Negative thinking and forecasting is reinforcing the reality that the IT market in New Zealand is in the doldrums, says IDC manager Graham Penn.
Penn puts some of the problems down to economic uncertainty associated with Asia. Every time an economic guru gets up and makes a statement the interpretation is negative, he says.
“But there doesn’t seem to be anything fundamentally wrong.
“The US stockmarket is going gang-busters and the Australian market is moving ahead. The tendency in New Zealand, however, is to do nothing. It’s a mental, not an economic depression and it’s flowed through to the IT market.”

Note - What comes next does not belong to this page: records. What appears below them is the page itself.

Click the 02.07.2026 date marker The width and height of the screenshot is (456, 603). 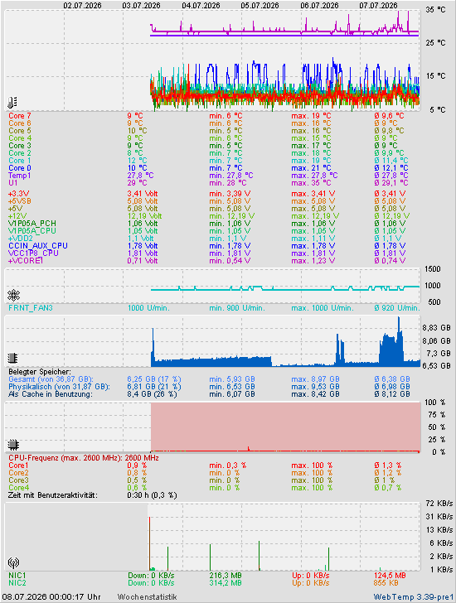coord(82,5)
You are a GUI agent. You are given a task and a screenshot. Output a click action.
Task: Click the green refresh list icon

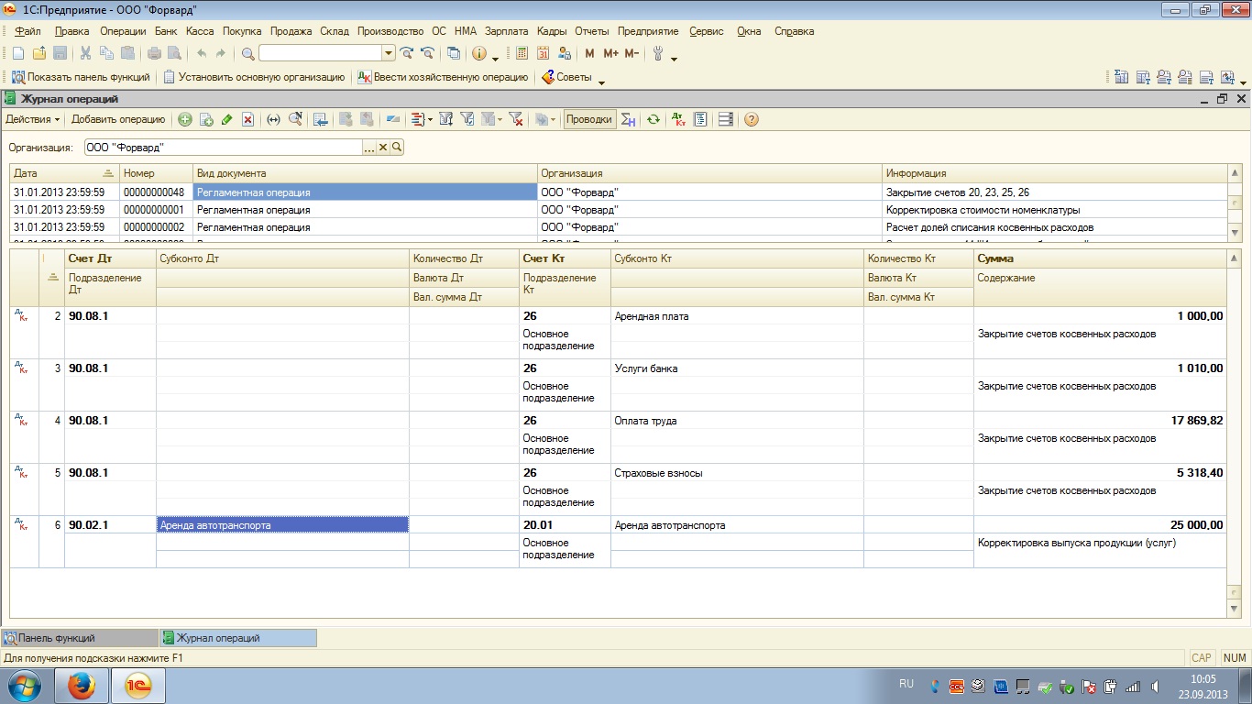[653, 119]
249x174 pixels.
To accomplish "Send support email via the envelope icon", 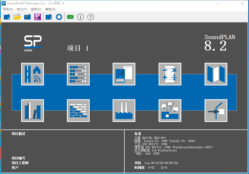I will [70, 17].
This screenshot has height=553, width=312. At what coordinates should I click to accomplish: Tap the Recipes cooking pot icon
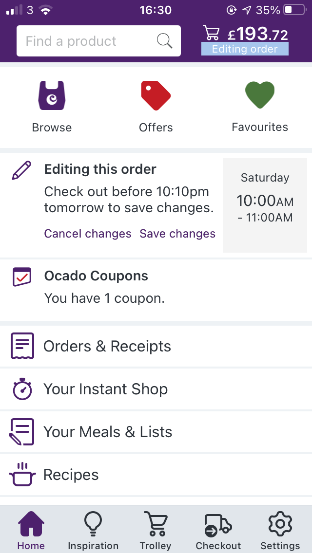pyautogui.click(x=21, y=475)
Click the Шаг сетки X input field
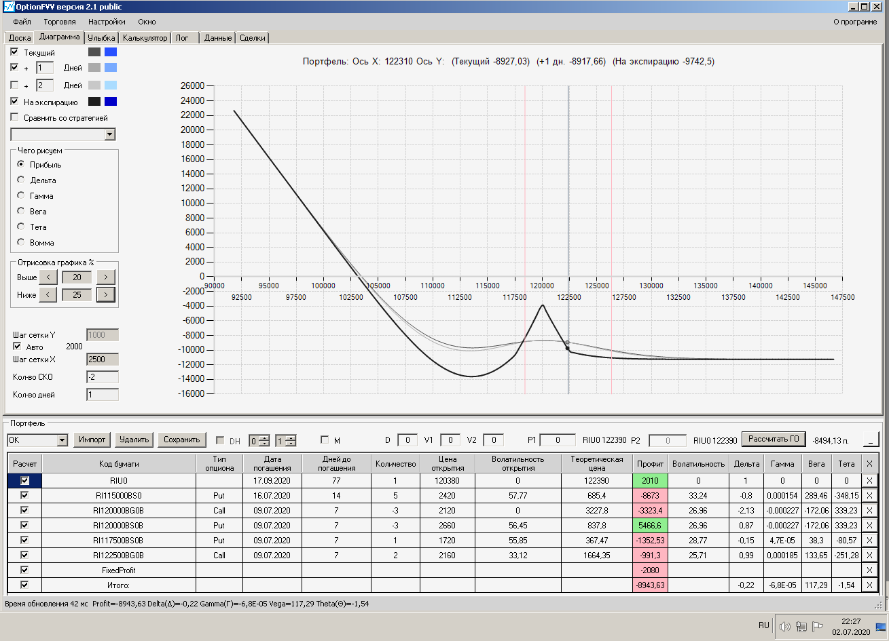Image resolution: width=889 pixels, height=641 pixels. (103, 360)
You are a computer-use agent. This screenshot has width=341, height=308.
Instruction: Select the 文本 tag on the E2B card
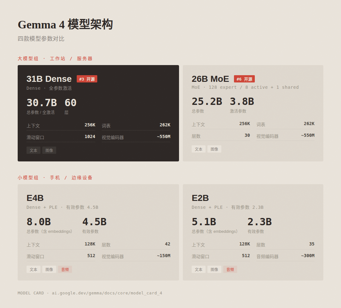(x=199, y=269)
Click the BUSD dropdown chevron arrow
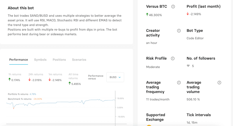233x126 pixels. 120,77
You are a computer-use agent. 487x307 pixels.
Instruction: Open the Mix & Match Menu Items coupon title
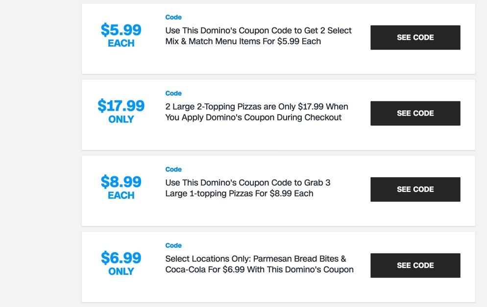[x=258, y=36]
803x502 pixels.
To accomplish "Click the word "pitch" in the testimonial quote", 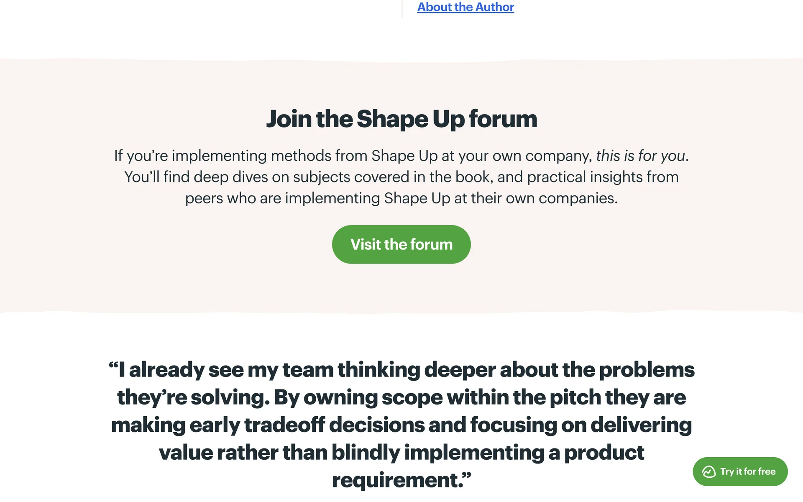I will pyautogui.click(x=575, y=397).
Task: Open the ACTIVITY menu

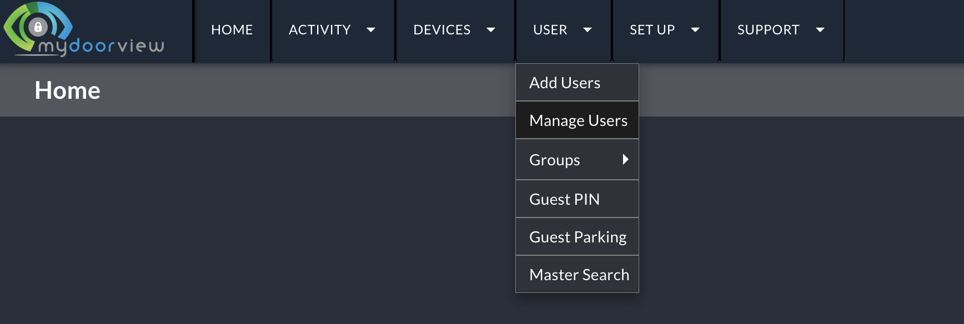Action: click(x=320, y=30)
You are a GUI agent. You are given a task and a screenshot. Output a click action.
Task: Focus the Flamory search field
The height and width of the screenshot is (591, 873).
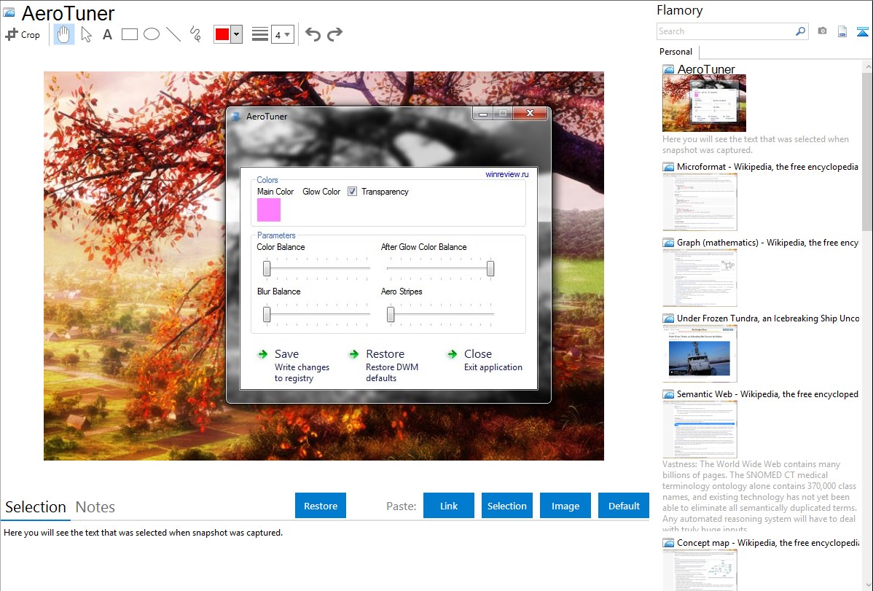point(726,31)
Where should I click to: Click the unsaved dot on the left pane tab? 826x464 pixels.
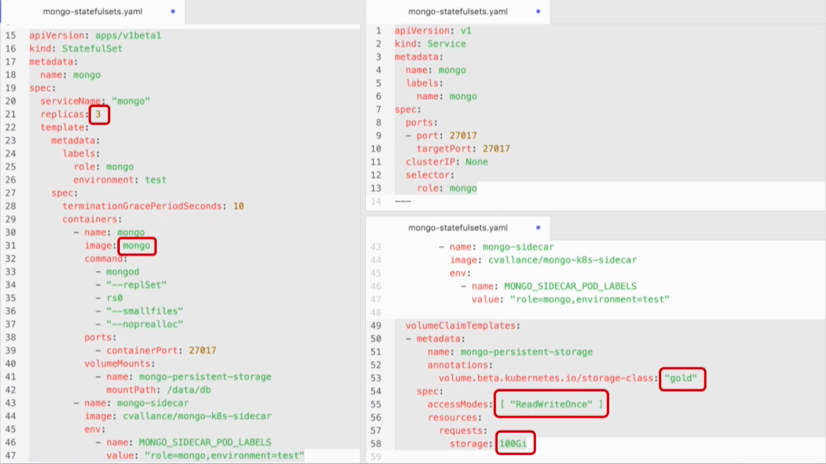coord(173,11)
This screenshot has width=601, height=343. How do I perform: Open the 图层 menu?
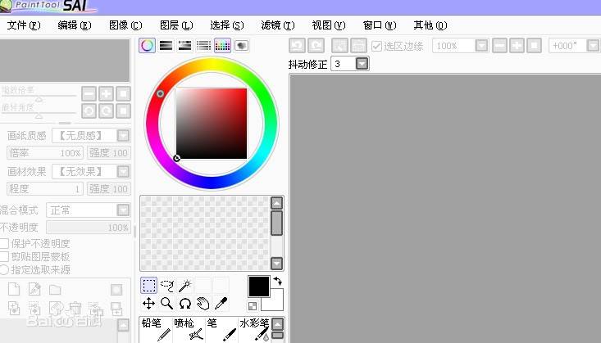coord(176,25)
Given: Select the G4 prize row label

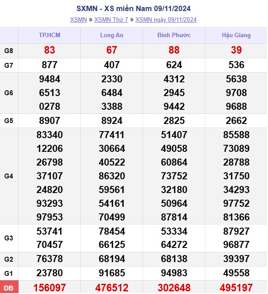Looking at the screenshot, I should point(9,176).
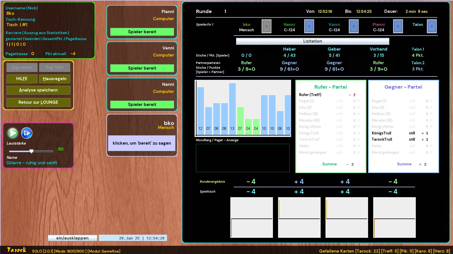Screen dimensions: 453x254
Task: Toggle panel with ein/ausklappen button
Action: (x=72, y=238)
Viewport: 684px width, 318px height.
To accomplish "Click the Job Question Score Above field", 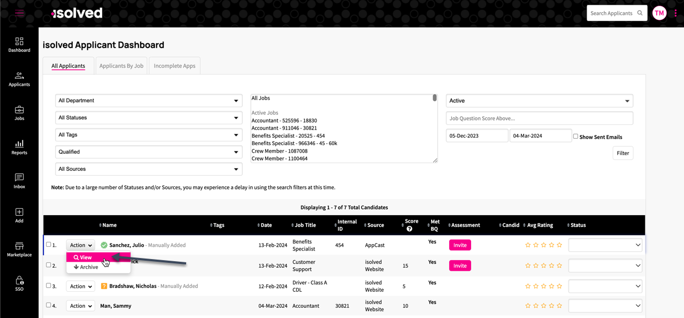I will point(539,118).
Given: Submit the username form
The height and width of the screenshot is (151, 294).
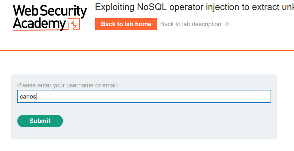Looking at the screenshot, I should coord(40,121).
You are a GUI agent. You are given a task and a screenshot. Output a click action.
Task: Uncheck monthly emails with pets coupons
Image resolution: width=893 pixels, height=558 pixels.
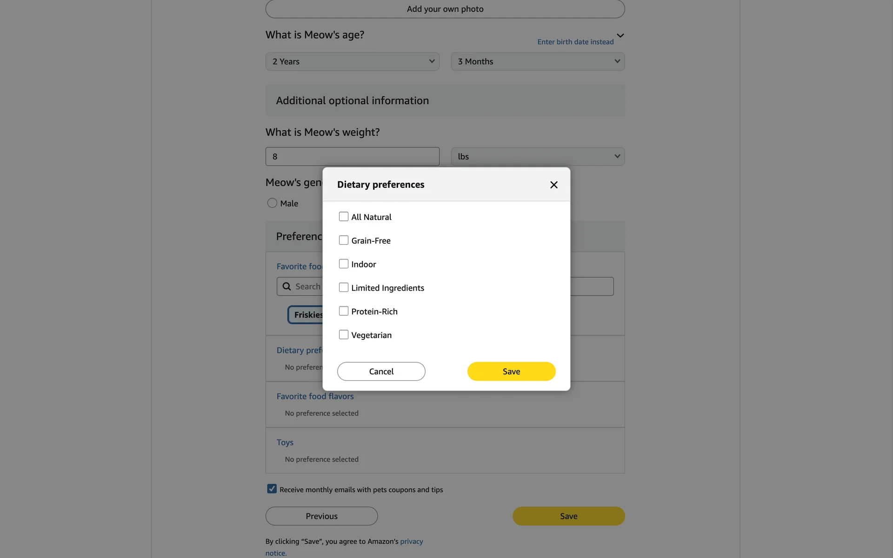272,489
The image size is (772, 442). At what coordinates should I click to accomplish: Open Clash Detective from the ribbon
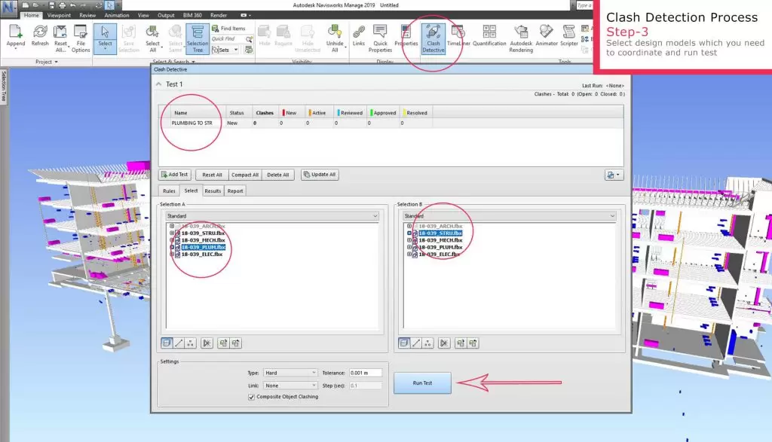[433, 36]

“The most notable thing is that nothing is happening,” says Penn. “At this time of the year the market should be bubbling along.
“But no one wants to talk about it — they don’t want to admit the market is flat and going nowhere.
“We don’t see a real robust market for this year.”
It’s not just the PC market that is suffering, he says. “Most systems vendors are finding it tough. To get cash moving, they’re tending to shave margins, which plays havoc with the channels.”
Computerworld inquiries around the vendors reinforce Penn’s view. It’s widely acknowledged that there are far fewer requests for information about than is usual at this time of the year.
“There’ve been very few multimillion-dollar deals since around July last year,” says Hewlett-Packard managing director Bob Cattell.
Recent figures for 1997 published by the Ministry of Commerce show the overall market slipped 3.4% to $3.047 billion compared to 1996. PC sales were the worst affected, falling by 15%.
During past year, IBM withdrew from the PC retail market. PC General, a large local assembler, went into liquidation, and resellers to shut their doors included Best Buy, PC Power and Lowes. Just a week ago, AST reseller Cormorant went into receivership over supply problems.